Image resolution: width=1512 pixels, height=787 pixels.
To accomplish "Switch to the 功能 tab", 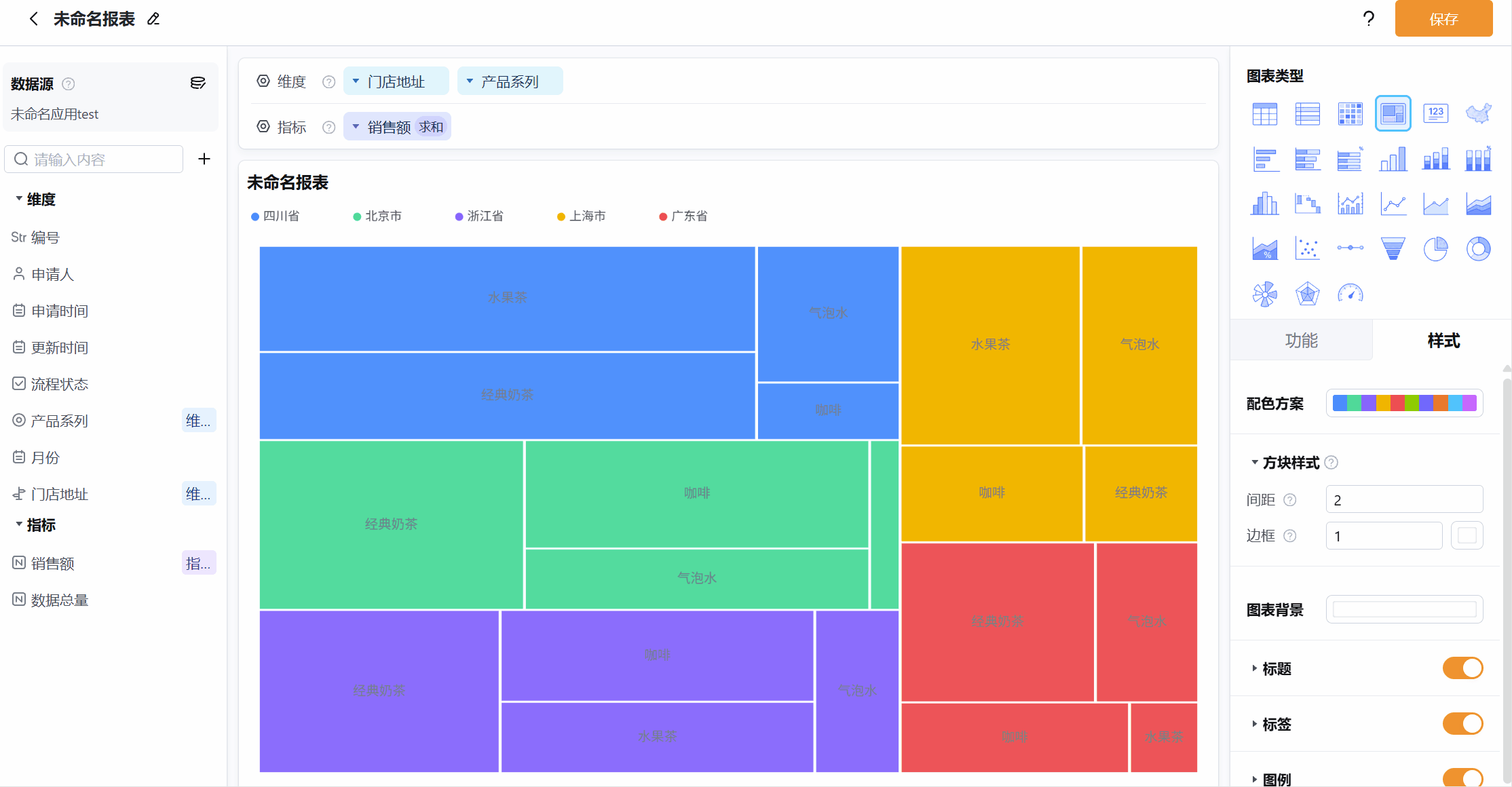I will click(1301, 341).
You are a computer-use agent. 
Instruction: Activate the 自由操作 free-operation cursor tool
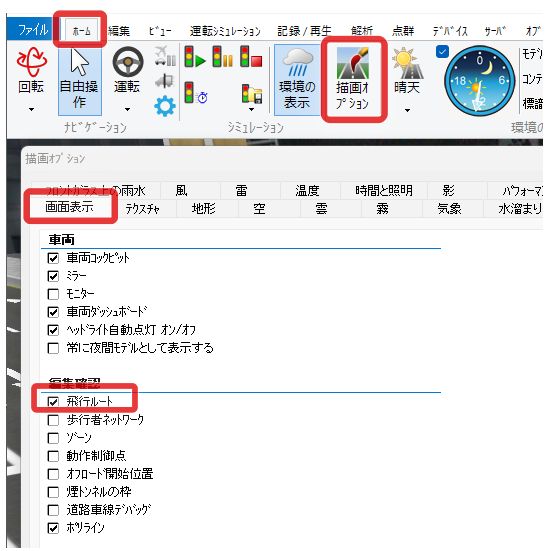tap(80, 81)
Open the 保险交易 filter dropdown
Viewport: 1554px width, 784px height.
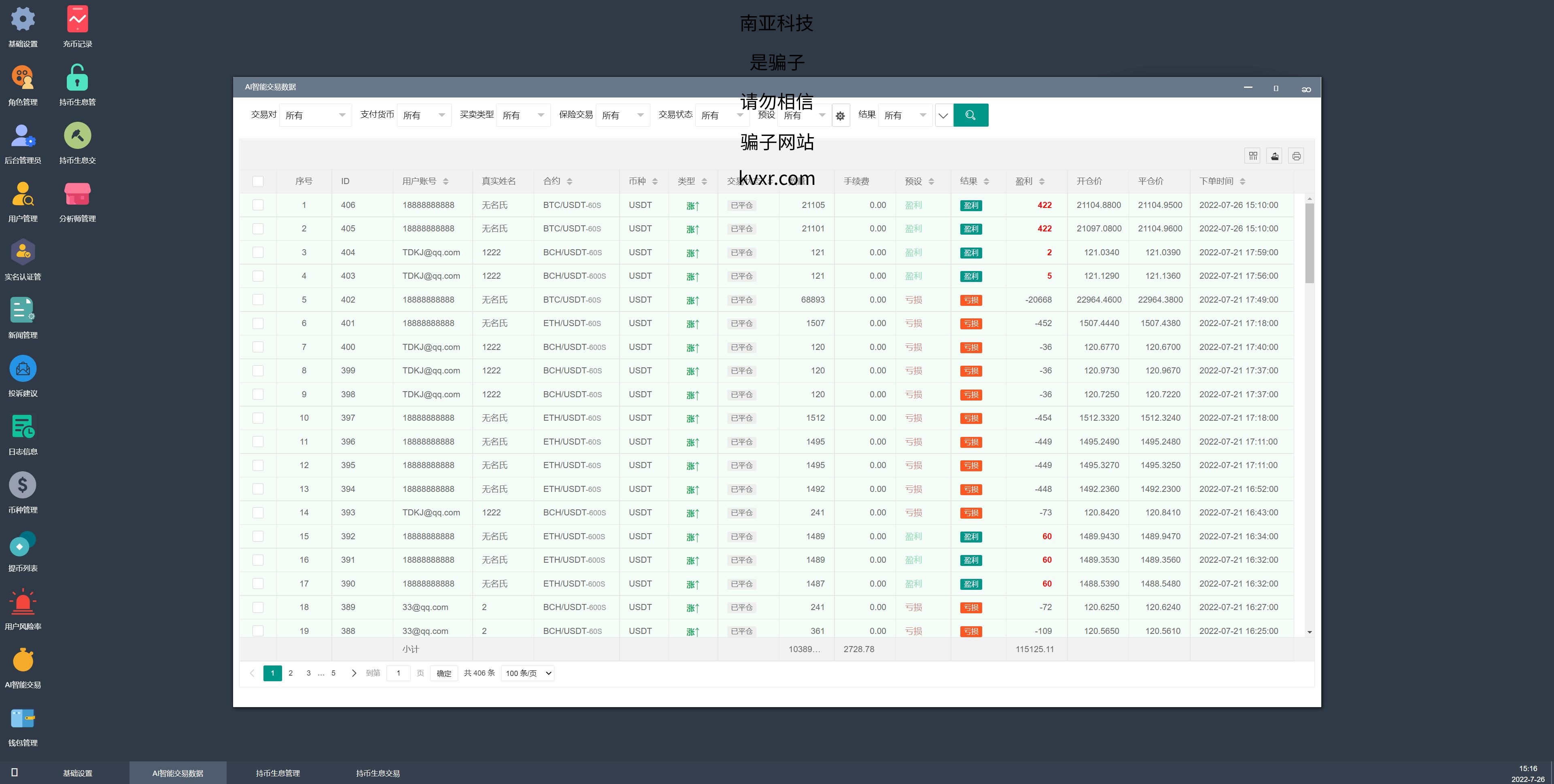pyautogui.click(x=622, y=114)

## WHAT YOU ARE ASKED TO DO
Please output the lines from the one containing "Open the 保险交易 filter dropdown" through the end of the lines above, word for word, leaving out the pictures.

## RESULT
Open the 保险交易 filter dropdown
Viewport: 1554px width, 784px height.
pyautogui.click(x=622, y=114)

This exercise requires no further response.